Talking too much about writing.

There are many common traps for aspiring writers. And this was me at one time. I think aspiring writers tend to like to talk about writing and post on social media about writing, but rarely sit their butt in the chair and write their story. It doesn’t matter if it’s magazine articles, screenplays, novels, or non-fiction, I see so many people talking about writing more than they write.

Too much research

I can’t begin to tell you how bad I used to be. “I can’t start writing because I need to know about this…and this…oh, and this! Next thing you know, you’ve spent six months trolling the web and have a bunch of nonsense, research notes about things you’ll never use, and yet not one word written on your book or article. Start writing. If you come to a place where you need to research something, add a highlight (need to research clones) and keep writing. When you’ve hit your goal for the day, go back and do some quick research for what you needed and fill it in. But only after you’re finished with your goal. Or you can wait until the entire book is done and fill in on the rewrite.

Getting sucked into courses and books

Don’t get me wrong, there are some great writing courses available (and they don’t cost $500+), and books galore. But seriously, how many courses are you going to take? How many books do you need to read on dialogue, plot, conflict, structure and characters before you just sit down and start writing?

The first draft has to be polished

The first draft needs to be written. That’s it. If you spend too much time polishing the first three chapters, you’ll never get to “the end.” It’s not easy to stop yourself from going back and making changes. Instead, take notes along the way and keep moving forward. When you get to “the end” you can go back and polish to your heart’s content. We call it the vomit draft. Get the words on the page, so there’s something to fix. Writing is rewriting.
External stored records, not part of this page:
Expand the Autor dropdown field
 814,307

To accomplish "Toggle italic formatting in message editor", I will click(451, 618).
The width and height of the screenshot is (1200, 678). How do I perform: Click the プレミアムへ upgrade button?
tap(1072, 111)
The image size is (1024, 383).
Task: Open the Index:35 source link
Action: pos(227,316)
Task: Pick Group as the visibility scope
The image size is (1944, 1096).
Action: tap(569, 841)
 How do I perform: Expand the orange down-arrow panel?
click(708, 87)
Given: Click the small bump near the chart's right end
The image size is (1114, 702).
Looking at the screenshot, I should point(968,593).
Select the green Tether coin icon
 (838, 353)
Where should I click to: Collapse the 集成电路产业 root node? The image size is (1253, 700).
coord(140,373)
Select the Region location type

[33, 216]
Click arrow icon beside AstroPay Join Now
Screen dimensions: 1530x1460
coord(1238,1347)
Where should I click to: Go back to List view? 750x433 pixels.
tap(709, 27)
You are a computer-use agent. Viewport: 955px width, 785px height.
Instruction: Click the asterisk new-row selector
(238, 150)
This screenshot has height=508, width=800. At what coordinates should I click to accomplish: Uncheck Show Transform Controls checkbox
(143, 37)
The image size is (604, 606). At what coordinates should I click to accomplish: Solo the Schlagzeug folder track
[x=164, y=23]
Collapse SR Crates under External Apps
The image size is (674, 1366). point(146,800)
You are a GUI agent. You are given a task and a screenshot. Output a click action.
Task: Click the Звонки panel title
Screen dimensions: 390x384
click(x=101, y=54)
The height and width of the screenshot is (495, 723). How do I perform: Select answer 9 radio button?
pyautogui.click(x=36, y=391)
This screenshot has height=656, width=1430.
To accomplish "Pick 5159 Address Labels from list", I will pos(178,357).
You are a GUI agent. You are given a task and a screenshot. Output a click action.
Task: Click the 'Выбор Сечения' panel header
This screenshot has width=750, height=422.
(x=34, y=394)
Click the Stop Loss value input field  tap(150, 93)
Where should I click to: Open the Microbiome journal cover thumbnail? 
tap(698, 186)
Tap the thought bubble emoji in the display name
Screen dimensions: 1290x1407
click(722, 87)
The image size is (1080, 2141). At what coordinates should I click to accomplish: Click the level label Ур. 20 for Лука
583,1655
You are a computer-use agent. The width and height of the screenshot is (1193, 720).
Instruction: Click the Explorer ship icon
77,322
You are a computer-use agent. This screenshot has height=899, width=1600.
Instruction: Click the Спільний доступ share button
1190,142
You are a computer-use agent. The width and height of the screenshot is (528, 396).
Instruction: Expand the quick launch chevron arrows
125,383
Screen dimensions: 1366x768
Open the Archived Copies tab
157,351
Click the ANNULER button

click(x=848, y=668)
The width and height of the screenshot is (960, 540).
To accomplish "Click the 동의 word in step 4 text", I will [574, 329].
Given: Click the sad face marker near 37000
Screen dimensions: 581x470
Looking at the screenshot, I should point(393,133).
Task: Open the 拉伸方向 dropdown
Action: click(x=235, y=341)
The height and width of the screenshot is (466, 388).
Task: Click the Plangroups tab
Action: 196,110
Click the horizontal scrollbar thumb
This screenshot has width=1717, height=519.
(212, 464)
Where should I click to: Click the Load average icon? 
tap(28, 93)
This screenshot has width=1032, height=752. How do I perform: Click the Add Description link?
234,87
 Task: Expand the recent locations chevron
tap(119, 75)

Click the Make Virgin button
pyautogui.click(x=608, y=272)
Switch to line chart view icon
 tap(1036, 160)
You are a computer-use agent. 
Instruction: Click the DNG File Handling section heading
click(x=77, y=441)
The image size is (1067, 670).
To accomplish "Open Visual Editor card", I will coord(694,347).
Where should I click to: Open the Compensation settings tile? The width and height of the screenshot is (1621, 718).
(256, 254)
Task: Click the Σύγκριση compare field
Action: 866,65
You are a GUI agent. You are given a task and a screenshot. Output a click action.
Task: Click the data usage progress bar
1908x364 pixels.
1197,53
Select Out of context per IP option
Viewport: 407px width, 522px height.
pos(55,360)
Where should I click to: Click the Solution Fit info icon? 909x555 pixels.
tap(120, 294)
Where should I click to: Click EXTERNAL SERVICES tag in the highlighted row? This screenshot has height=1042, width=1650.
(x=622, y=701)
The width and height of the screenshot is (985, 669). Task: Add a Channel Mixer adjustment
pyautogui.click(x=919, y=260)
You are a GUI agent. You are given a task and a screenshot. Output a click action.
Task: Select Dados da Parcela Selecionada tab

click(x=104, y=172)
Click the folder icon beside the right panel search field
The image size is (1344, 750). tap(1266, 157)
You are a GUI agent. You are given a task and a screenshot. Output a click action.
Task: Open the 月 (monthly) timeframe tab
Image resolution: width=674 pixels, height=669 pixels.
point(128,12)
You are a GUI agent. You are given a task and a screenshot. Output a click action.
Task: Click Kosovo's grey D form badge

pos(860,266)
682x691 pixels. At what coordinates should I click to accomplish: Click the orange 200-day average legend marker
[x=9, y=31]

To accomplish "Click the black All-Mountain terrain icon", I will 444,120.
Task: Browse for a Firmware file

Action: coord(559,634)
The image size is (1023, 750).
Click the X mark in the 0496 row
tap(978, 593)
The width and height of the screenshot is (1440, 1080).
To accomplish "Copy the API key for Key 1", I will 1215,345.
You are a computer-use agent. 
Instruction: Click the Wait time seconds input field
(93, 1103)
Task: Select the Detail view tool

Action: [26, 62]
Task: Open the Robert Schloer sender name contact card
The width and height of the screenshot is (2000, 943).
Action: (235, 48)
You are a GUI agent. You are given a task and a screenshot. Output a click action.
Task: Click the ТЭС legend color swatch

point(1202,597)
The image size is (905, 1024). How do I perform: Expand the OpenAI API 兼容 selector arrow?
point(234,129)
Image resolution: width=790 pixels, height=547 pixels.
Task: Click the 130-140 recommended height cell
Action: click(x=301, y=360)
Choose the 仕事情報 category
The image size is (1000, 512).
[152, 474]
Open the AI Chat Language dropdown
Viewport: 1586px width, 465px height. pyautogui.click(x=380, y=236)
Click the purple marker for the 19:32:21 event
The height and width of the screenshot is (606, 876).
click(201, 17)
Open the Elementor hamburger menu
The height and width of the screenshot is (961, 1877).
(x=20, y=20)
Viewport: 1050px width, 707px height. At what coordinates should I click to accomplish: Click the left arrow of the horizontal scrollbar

Traditionally published writers have it easier because their publishing house does all of the marketing and media.

Sure, that may be true if you’re James Patterson, Janet Evanovich, or Nora Roberts, because the publisher has a lot of money tied up in the success of those authors. If you’re an unknown who received a $5000 advance, you’ll be doing all of your own marketing and publicity, and it will all be coming out of your own pocket.

Write it and they will come.

The last of the common traps for aspiring writers I have for you its this. If anyone had told me that I’d spend more time working to get my name and books out to readers, to increase my visibility, I’d have laughed. And I’d probably have passed on becoming a writer. I like writing stories, not trying to find the next way to get my books in front of readers. Learning Photoshop for making images, learning to write ad copy, finding placed to put the ad copy and images, tweaking online advertisements, posting on social media. These all take an extraordinary amount of time, and they take away from being able to write the next story.

 

There are so many common traps for aspiring writers, but I think these are biggies. What traps do you think aspiring writers fall for? I’d love to read about it in the comments.